(Credit: Dr. Brett Savoie – Caltech/Perdue)
Usable form of energy is converted into work but unfortunately reversing the process of work to get completely back the original usable energy is not possible.
On the contrary, demand for energy will be ever increasing as the global population expands. The increase in the global rate of consumption of energy in the last 10-year average of 1.7% per year, will keep increasing forever. Therefore, production of energy, its maximum usage and storage are equally important for the growth and sustenance of civilization. To cope with the energy demands of the ever-increasing global population, it is necessary to double the present rate of energy production of 14 TW by 2050 (2, 3) (Fig. 1).
With the changing lifestyles of an increasing number of inhabitants, our energy rate demand will double from 14 TW (2010) to 28 TW (2050). TOE = ton of oil equivalent. Map: © Macmillan Mexico/Haide Ortiz Ortiz, Mario Enrique Ramí rez Ruiz.
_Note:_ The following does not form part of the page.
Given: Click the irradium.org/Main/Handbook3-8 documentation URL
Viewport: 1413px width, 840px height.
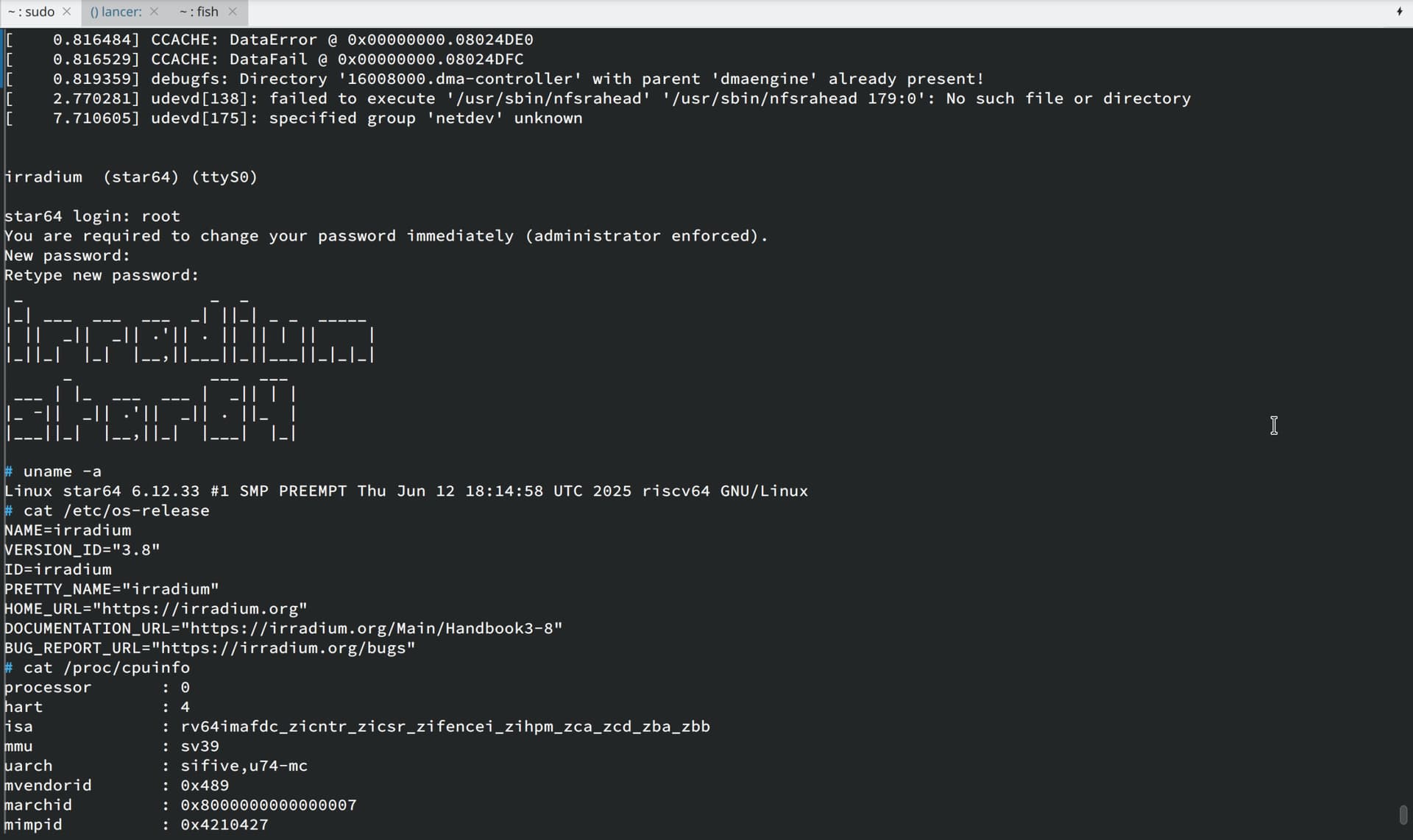Looking at the screenshot, I should tap(372, 629).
Energy is produced from both non-renewable (oil, natural gas, coal, nuclear etc.) and renewable (wind, solar, tidal, biomass and geothermal) resources to date (4, 1) (Fig 2. and Fig. 3). However, due to the devastating effect of the carbon footprint and consequently climate change, it has been absolutely imperative to switching to renewables as soon as possible. This switching is a must in order to reduce greenhouse gas emissions to net zero or even negative by mid-century irrespective of availability/non-availability of non-renewable sources.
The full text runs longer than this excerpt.